By: X-Team
January 1, 1970 4 min read
At 17, Rafał Wilinski released an Android game called Voxel Rush — a minimal, fast-paced arcade experience where players rush through an endless space, trying to reach the furthest distance without crashing into obstacles. With limited programming knowledge, he had to write his own JSON parser just to get the backend talking to the client. It only worked if the server response was exactly 20 characters long.
In over two years, Voxel Rush had been downloaded over 2 million times.
That scrappy, figure-it-out-as-you-go start shaped the engineer Wilinski became: a Node.js and AWS developer at X-Team who approaches work — and life — with the same drive he brought to that first project. In this story, Wilinski traces how indie game development ignited his career, how music and movement keep him sharp, and why he ditched rigid schedules in favor of something he calls "surfing the tides of moods."
Wilinski's entry into software wasn't through a computer science degree or a bootcamp. It was through a game engine.
Before web development entered the picture, he was deep in indie mobile game development — teaching himself to build, ship and iterate on Android titles as a teenager. The market rewarded the effort: Voxel Rush's 2-million-download run was remarkable for its era, when the app stores were less crowded and a well-timed, well-designed game could still find organic reach.

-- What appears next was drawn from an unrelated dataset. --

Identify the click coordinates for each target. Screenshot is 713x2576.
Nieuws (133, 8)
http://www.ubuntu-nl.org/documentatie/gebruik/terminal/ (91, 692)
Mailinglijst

The toughest challenge on that first project wasn't the physics or the game mechanics — it was the real-time multiplayer mode. "It took me more than two weeks to implement that," Wilinski says, "but it was a really rewarding experience." Game development, he learned, operates on a different plane than most software work. Code runs simultaneously across many actors in a 3D space, which surfaces bugs that ordinary web projects never produce. He once spent three days hunting a collision bug, only to discover it lived not in the code but in the collision mesh itself — a lesson in where to look when the obvious places come up empty.
His second game didn't perform as well, and the social pressure of peers who saw game development as less serious than "real programming" eventually tipped the scales. He pivoted to JavaScript — with a wry acknowledgment that JS qualified as a "REAL programming language" — and eventually built toward the Node.js and AWS work that brought him to X-Team roughly 18 months before this interview.
Code is only part of what Wilinski does between 9 a.m. and midnight.
He plays piano — and the instrument has been pulling him in new directions. After buying one and attempting to plug it into his computer for mixing, the experiment didn't go as planned. What emerged instead was an unexpected detour into electronic and techno music production — the genre he now likes the most. He has drafts and unfinished compositions, none of which fully satisfy him yet. "I know that done is better perfect," he says, "but I simply cannot apply this principle to art." The loops he can build, though, give him genuine joy — a creative outlet that operates entirely outside the logic of sprints and deliverables.
Physical training holds an equally firm place in his routine. For Wilinski, a programmer who spends hours planted in front of a monitor, movement isn't a nice-to-have — it's structural. Calisthenics — bodyweight training with no equipment — and cycling are his primary activities. They keep him healthy and, just as importantly, give his mind somewhere to go. "It's really important for me to do a proper workout afterward," he says of long coding sessions. "It doesn't only keep me healthy physically, but also helps sort out all my thoughts."
The balance between code, music and body isn't accidental. It reflects a deliberate philosophy about what high performance actually requires.
Wilinski's most counterintuitive insight is the one that gives this piece its name — and the one most at odds with standard productivity advice.
He does not wake at 6 a.m. to tick off tasks. He tried it. It didn't work. Instead, his schedule is what he calls "flow-based" — structured around reading his own energy levels and leaning into them rather than overriding them with a fixed plan. "It's essential to listen to your own body, your mind, and try to adapt and surf on those 'tides of moods,'" he says. "If you feel like it's not the best day to work out because you just feel weak, then don't do it. If you feel like 'today is the day, I'm going to deliver 20 sprint points,' then go ahead."
The approach demands something harder than a rigid routine: self-trust. He has to know he can still meet deadlines without a calendar alarm telling him when to start. That confidence, he says, came from putting himself through extreme pressure early on — sleeping five hours a night while working full-time, studying full-time and building his own projects simultaneously. That sustained overload forced him to develop a filter: to figure out what actually mattered and what could be cut.
The one experiment that failed completely was the to-do list. He found that the sight of uncompleted tasks corroded his sense of self. "Waking up with 4 undone tasks from yesterday, as well as 22 tasks left to do today — that's a terrible feeling," he says. He returned to the flow method, with small adjustments to keep his output more predictable for the teams depending on him.
What does he want to build next — in code, in music, in life? He's honest about not knowing. His answer is the work itself: to keep creating, keep meeting people and keep showing up with passion. For an engineer who began by reinventing the wheel at 17 — and made 2 million people glad he did — that's not a non-answer. It's a method.